This is the error you have made. I should have said: No, Obama should not say so. But because I know there is political pressure in Washington, I said to him: Yes, I will be in a safe position.

[Asharq Al-Awsat] A US official told me that he was at the meeting and opposed Obama’s saying that Assad should implement his military decision to step down.

– I should have said to the high official: If you are not able to implement the permit, you must remain silent.

[Asharq Al-Awsat] Six years later, did you expect Assad to remain in power despite everything that happened in the country?

– The end of 2013. I thought that the war of attrition would be harsh on the regime and they would negotiate a deal. Some will ask for amnesty and go to Algeria, Russia or Cuba, and there will be a coalition government that includes perhaps (the head of the National Security Bureau) Ali Mamluk or (the head of the General Intelligence) Mohammed Dib Zitoun under the leadership of a former deputy president Farouk al-Sharaa with the opposition and the independents.

However, because the Syrian regular army will be weak, the regime will accept to save itself in return for abandoning the families of Assad and Makhlouf.

[Asharq Al-Awsat] Do you really think that the regime will end?

– Yeah. This is the biggest political mistake he has committed. I did not expect Iran and Hezbollah to send thousands of fighters. I did not expect Hezbollah to sacrifice its reputation in the Arab world for Assad. I thought they would negotiate a political coalition first. This is the biggest political mistake we have committed. We never expected that.

[Asharq Al-Awsat] Did you think that the militarization of mobility was a correct decision?

Until I left Damascus in March, I was asking for political dialogue. I even thought that because of my position in the fall of 2011, I would have problems in Congress. I’ll tell you how he started talking about militarism. Even when the embassy closed and I returned to Washington in March 2012, we were saying: dialogue and dialogue and no violence. We have been adhering to the initiative of Kofi Annan (former international envoy) with six points. They did not call for violence to stop negotiations. Of course, it failed.

Then, Fred (Hoff, the US envoy) went to Congress to present his testimony. In that debate as he was speaking, a member of Congress was asked about violence: Do you think it is justified for the Syrians, the protest movement and the opposition to use violence? Farid said: When someone comes to your house to pick you up and then you are tortured and killed, it is normal to use violence against your family. This is understandable.

It was the first time an American official said that he was “OK” to use violence against the regime. We were surprised when we heard him say that. We seemed to have crossed a red line.

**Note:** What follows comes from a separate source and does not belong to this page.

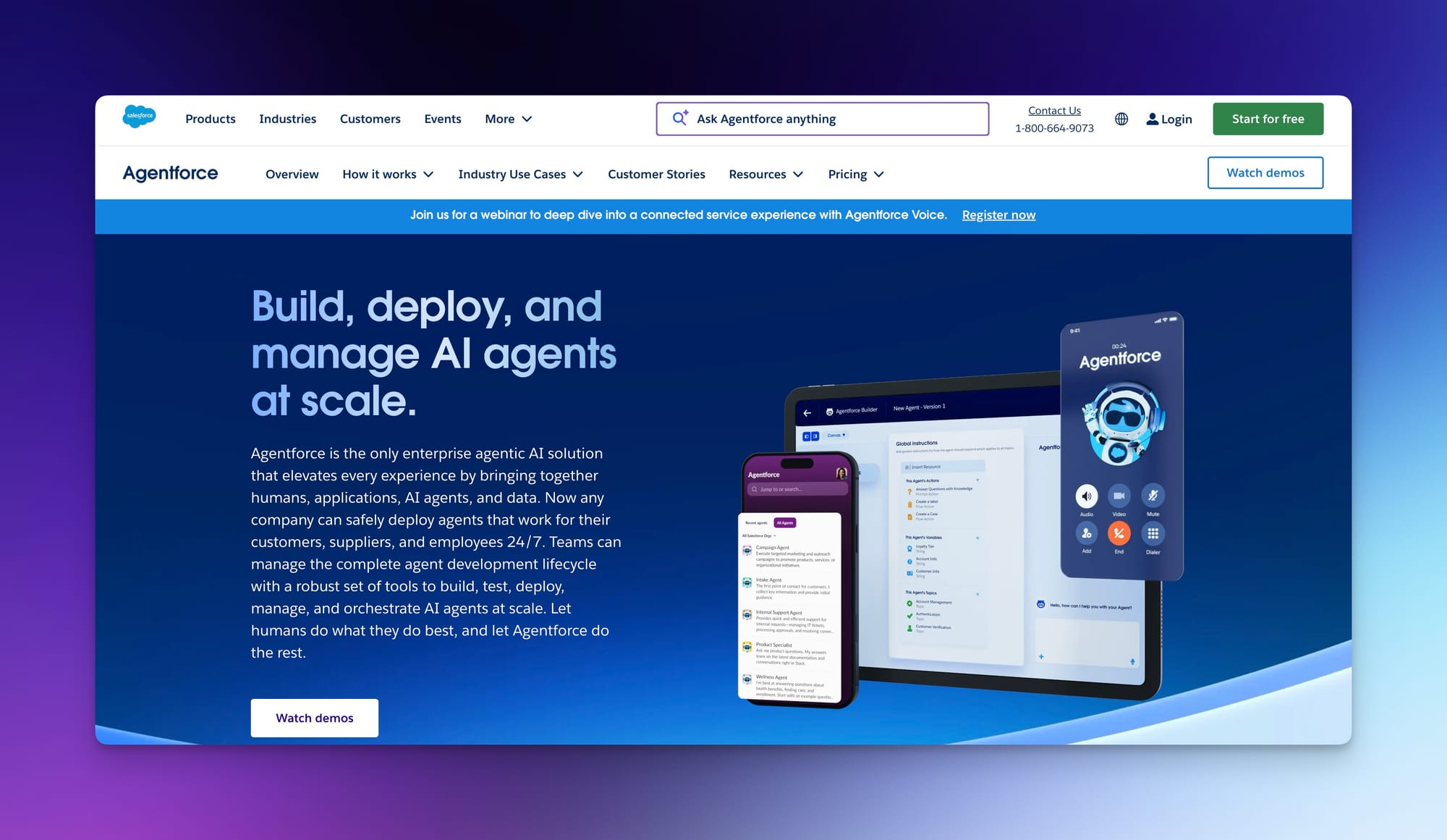1447x840 pixels.
Task: Click the Start for free button
Action: (x=1268, y=118)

This made Congress happy because they heard what they wanted to hear. On the other hand, it was not possible to continue: No to violence, only to dialogue, especially with continued escalation, explosive drums and chemical weapons. This is some of the destroyed Homs.

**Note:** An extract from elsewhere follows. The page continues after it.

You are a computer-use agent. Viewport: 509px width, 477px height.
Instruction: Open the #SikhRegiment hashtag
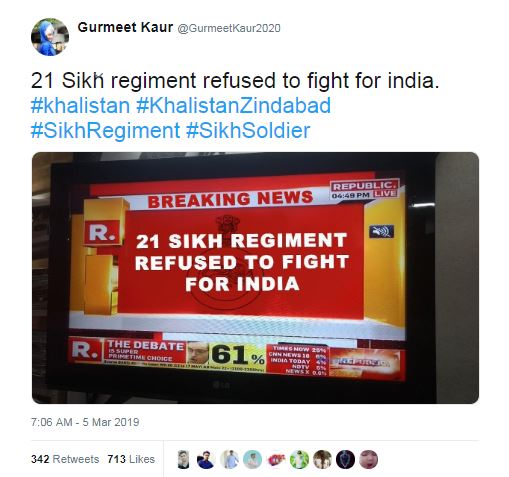coord(105,130)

* I resigned from your position at the end of February 2014. Before that there was a debate in Washington about arming the opposition and the Free Army at the end of 2012?

– When Fred Hoff passed the line, it seemed to me that we had to do what we could to put pressure on the regime, especially after the failure of Annan’s plan. In May, the international observer mission, Robert Maude, failed. Back then, I went to Washington and visited (CIA Director) David Petraeus in May 2012. I knew him from Iraq and we worked together. I said: Greater effort must be made in Syria and attention must be paid to the infiltration of terrorists from Iraq. We must think about helping the moderates, pressuring the regime and stopping the progress of extremists. That means, you should help the moderates. Petraeus looked at me. He is intelligent and not stupid. He did not say much, just said: Let me talk to my group in the CIA about this.

* Then he made a proposal to arm the opposition?

Two months later, I spoke to Clinton and interviewed the CIA. There was agreement on what to do. Must help the moderates.

* With weapons?

– Yes, with weapons. In June and July I spoke to Clinton about the matter. I expected to reject this and we will not arm the opposition because this is a major change in our policy and we want dialogue, the Geneva Declaration, a negotiated solution and a national transition authority. I expected the meeting to be difficult with Clinton, but the reality was that it immediately agreed to end the “victory front” and support the moderates with arms and aid to support the citizens in order to pressure the regime to accept the Geneva Declaration.

You know what she said?

* What?



– She also said: We will have more influence on the opposition to accept a political negotiated solution. The meeting with Clinton was easy. I did not know the details. An American journalist said: Clinton met with Petraeus in June and talked to her about it before she met him. So neither of them told me about it.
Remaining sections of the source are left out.